====== TEXT

Our goal is to enable the productive development of efficient parallel applications by domain experts, not just parallel programming experts. As the world of computing becomes more specialized, we believe that understanding particular domains, such as computer vision, will be challenging enough, and domain experts will not have the time or inclination to become expert programmers of parallel processors as well. Thus if domain experts are to benefit from computing advances in parallel processors, new programming environments tailored for domain experts will need to be provided. We believe that the key to the design of parallel programs is software architecture, and the key to their efficient implementation is software frameworks. In our approach, the basis of both is design patterns and a pattern language. Further, we believe that patterns can empower software developers to effectively communicate, integrate, and explore software designs.

============
====== DATA SHOWN

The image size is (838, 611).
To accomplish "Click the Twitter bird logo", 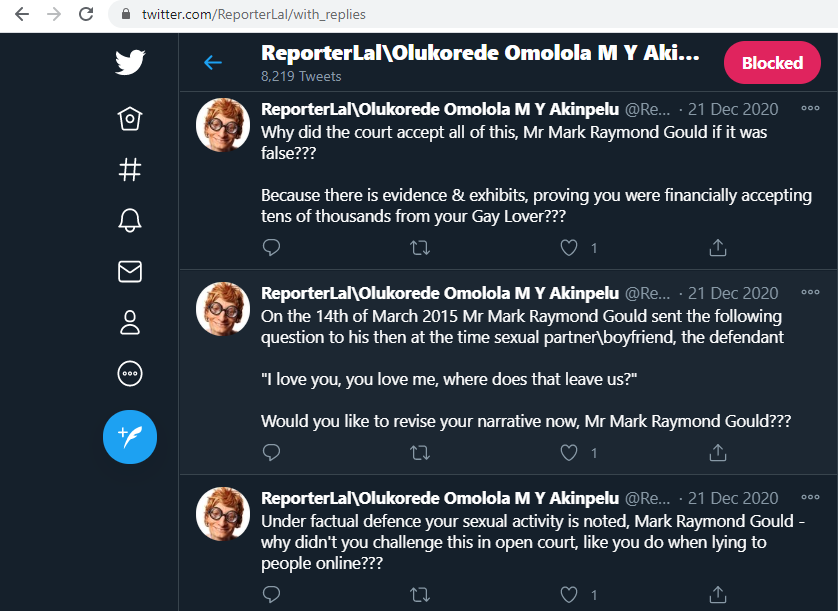I will (x=130, y=64).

============

BRIEF: Continue the passage on parallel programming for domain experts, starting right after its last sentence.

RESULT OF THIS TASK:
To test our beliefs we have explored eight applications from a wide variety of domains. In particular, we have successfully applied patterns to architect software systems for content-based image retrieval, optical flow, video background subtraction, compressed-sensing MRI, automatic speech recognition, and value-at-risk analysis in quantitative finance. We are in process of applying patterns to architect software systems for computer games and machine translation. Altogether these applications show very diverse computational characteristics and nearly cover the entire range of computational patterns in our pattern language. In our explorations we have demonstrated how patterns can serve as the basic vocabulary for the description of the architecture of these applications. We have also shown how the choice of patterns in which to describe an architecture naturally explores a set of known trade-offs that helps to inform software developers of potential bottlenecks in a design. These known trade-offs help software developers identify key design decisions impacting the performance of an application. In this process we have indeed convinced ourselves that patterns were not only useful in helping to conceptualize the architecture of a software system and communicate it to others, but patterns are also useful in achieving efficient software implementations. In the process of creating parallel implementations of this wide variety of applications we also gained some general insights about speeding up applications on parallel processors and we have reported those here as well.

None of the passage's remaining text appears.